Angostura Aromatic Bitters is the quintessential multi-tasker. It works wonders in whiskey drinks like the Old Fashioned and Manhattan, balancing the sweetness of the sugar or sweet vermouth. Since Angostura Aromatic Bitters is rum-based, it works well in rum-based drinks like tiki drinks; its bitterness and allspice flavors balance the sweetness and complement the flavors of the syrups and liqueurs. Dashed liberally over crushed ice drinks or dropped carefully to mark the foam of egg white cocktails like the Pisco Sour, it makes a drink more visually attractive and smell like an island Christmas.
And unlike more recent additions to the bitters category, Angostura is not nearly as bitter, so you can use it far more liberally. I know it sounds weird that I list their being less bitter as an asset, but imagine we are talking about spicy heat instead of bitterness. Do you want Buffalo wings served with the world’s hottest sauce, or one with a good flavor to compliment the chicken? Speaking of food, Angostura Aromatic Bitters is great in the kitchen too, adding flavor to sauces and dressings.
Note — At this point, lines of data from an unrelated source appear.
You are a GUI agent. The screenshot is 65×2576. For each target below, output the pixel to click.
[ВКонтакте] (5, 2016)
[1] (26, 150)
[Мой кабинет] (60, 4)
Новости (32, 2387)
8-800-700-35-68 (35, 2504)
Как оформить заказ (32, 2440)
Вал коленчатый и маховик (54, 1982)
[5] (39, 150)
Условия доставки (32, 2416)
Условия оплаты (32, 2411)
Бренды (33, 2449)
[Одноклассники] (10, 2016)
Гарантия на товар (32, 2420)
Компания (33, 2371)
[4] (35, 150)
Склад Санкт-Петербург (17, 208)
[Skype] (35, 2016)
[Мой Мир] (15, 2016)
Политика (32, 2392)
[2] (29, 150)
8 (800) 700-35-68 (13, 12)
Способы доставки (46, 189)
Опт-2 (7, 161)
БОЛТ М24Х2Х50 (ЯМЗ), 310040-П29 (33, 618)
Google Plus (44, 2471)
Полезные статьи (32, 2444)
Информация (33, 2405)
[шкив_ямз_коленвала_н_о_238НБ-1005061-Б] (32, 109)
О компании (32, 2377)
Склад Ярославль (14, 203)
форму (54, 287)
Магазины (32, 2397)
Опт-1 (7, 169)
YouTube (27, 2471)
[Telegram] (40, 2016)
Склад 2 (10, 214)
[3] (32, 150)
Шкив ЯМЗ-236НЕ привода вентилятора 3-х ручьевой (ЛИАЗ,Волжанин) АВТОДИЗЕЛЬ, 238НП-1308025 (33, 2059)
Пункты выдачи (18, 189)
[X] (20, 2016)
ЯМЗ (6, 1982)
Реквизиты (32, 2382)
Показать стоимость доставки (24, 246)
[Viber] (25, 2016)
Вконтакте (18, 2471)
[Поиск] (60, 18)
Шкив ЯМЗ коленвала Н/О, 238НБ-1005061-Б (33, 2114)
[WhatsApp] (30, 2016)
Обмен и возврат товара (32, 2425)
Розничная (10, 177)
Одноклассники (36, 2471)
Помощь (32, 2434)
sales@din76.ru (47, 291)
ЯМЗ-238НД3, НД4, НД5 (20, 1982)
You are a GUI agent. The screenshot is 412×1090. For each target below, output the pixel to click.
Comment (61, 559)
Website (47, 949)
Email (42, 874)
These are all very practical reasons to love Angostura. Like any love, my love of Angostura is not wholly practical. Sense memories, taste memories, and the flavors we find comforting reminders of where we are from are powerfully important. As a child, when my family would go over to my Nana and Papa’s house, the adults would have a drink before dinner. Some would have beer or wine, or maybe Scotch, but Nana would have a Manhattan. We kids would get “kiddie cocktails” of sugar, orange juice, Angostura Bitters and cherries, extra cherries. I guess you could say my love of bitters came early. (7-Eleven still sold candy cigarettes at the time—don’t judge.) At this point I don’t think my Nana remembers those Manhattans, but I do.